En muchas empresas el crecimiento empresarial se confunde con movimiento constante.
Reuniones, tareas, decisiones rápidas y respuestas inmediatas.
Todo parece urgente. Todo parece importante. Y, sin embargo, pocas cosas cambian de verdad.
En personas, pymes y organizaciones se ha instalado una idea peligrosa: hacer es sinónimo de avanzar.
Mientras haya acción, parece que hay progreso. Mientras la agenda esté llena, parece que hay dirección. Pero no es lo mismo moverse que orientarse.
Cuando la urgencia sustituye al criterio
La urgencia tiene algo tranquilizador. Evita la pregunta incómoda.
Esa que obliga a parar y pensar si lo que se está haciendo tiene sentido.
Pensar cuesta más que ejecutar y además expone.

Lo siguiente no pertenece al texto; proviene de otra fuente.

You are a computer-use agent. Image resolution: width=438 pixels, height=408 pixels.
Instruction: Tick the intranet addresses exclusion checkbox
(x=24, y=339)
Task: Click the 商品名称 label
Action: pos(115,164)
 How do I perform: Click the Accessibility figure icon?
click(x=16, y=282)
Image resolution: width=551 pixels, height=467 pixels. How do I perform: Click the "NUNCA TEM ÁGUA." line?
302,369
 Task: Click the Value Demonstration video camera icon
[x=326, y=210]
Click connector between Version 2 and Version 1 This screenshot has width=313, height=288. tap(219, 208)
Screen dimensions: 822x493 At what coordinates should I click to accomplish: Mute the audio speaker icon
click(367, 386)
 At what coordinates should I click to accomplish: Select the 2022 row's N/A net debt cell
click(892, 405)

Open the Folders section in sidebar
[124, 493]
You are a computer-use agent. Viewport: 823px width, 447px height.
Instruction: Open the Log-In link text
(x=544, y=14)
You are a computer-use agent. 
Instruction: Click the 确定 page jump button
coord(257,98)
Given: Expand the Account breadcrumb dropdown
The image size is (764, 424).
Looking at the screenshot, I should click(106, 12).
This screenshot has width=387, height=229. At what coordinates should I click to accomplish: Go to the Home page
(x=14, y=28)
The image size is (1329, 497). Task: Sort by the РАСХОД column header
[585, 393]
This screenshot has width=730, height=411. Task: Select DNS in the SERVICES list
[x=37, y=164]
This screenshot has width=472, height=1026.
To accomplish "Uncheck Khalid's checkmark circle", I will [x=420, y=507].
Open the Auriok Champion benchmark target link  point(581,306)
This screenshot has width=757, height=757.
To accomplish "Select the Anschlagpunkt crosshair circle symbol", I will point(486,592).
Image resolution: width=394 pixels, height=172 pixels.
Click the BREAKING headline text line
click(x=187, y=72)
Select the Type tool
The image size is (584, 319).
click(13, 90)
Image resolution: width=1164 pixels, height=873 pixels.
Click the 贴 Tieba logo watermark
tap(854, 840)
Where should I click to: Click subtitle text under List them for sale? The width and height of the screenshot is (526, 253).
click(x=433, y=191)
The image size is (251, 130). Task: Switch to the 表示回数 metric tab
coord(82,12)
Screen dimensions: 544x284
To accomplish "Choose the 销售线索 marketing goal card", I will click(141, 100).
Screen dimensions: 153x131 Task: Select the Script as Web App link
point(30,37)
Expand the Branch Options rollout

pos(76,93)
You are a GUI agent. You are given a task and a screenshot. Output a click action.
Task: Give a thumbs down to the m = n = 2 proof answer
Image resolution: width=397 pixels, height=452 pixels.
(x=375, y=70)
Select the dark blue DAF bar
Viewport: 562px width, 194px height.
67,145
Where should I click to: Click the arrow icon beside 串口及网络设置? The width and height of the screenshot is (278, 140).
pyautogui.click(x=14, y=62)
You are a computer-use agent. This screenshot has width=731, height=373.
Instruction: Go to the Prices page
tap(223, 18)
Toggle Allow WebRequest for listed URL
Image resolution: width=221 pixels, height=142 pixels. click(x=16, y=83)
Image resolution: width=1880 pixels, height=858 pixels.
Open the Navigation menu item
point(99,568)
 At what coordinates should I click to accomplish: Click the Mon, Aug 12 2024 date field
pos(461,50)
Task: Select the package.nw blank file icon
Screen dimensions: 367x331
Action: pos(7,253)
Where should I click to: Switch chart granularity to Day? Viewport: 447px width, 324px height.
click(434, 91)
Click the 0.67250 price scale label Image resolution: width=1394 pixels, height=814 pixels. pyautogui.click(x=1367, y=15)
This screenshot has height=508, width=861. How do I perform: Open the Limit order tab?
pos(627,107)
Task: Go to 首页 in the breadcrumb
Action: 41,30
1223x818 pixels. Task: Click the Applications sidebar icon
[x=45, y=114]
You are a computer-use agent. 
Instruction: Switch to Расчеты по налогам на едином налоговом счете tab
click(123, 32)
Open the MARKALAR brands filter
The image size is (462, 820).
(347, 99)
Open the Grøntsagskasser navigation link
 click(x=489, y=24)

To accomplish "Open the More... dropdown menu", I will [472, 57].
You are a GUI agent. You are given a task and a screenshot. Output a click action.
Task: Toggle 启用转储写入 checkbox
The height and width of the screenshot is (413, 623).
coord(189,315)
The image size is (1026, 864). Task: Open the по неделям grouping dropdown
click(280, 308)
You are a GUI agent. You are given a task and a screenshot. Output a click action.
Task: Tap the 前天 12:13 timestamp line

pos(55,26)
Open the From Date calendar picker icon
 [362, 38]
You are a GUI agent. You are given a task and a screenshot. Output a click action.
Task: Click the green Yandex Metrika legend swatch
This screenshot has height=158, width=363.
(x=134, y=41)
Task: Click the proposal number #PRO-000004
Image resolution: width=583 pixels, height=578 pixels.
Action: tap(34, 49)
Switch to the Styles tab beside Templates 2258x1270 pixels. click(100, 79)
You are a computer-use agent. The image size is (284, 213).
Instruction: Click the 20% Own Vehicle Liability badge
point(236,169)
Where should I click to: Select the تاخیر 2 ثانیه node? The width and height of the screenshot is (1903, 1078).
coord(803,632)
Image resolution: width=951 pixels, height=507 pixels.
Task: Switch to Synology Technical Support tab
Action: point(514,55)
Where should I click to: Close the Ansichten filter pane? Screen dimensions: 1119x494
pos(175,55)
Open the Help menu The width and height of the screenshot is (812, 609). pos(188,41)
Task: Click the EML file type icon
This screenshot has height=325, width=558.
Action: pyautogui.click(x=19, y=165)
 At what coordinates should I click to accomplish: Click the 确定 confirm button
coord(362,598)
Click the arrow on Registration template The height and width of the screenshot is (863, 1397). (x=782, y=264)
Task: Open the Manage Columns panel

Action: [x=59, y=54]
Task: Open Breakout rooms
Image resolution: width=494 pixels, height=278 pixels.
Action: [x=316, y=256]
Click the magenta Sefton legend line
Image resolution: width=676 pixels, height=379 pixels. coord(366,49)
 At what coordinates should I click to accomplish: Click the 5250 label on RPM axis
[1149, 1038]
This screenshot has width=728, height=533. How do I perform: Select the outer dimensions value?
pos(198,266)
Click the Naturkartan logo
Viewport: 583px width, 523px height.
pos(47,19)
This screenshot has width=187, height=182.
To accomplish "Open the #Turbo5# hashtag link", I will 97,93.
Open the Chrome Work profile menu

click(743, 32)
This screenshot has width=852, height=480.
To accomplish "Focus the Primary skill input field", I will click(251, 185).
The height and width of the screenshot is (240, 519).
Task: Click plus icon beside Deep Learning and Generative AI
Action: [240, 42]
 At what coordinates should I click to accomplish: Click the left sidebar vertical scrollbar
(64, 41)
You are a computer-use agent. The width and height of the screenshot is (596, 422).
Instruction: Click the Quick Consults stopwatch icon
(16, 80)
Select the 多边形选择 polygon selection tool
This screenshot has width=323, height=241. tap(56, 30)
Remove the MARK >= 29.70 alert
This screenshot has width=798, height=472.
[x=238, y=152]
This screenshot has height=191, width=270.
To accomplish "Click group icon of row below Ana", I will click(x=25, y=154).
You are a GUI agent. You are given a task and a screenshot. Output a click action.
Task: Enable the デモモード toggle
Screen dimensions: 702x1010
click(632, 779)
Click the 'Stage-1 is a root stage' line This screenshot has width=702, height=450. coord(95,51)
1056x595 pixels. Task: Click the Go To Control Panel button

Porque pensar bien puede llevar a una conclusión difícil: que algunas cosas deberían dejar de hacerse.
Muchas organizaciones no están bloqueadas.
Están ocupadas.
Ocupadas manteniendo inercias, respondiendo a lo inmediato o evitando el vacío que aparece cuando no hay acción.
Parar también es una decisión estratégica
Ese vacío no es un problema.
Es el espacio donde nace el criterio empresarial. No se trata de hacer menos por sistema, sino de hacer con intención.
De entender que parar también es una decisión y que no toda acción es valiente, pero sí lo es cuestionar la que ya estaba en marcha.
Cuando una empresa aprende a decidir antes de actuar, el movimiento deja de ser ruido y empieza a convertirse en avance real.
Ahí es donde el crecimiento deja de ser aparente y se vuelve sostenible.
Pensamiento ADN
Hacer mucho no garantiza estar yendo a algún sitio.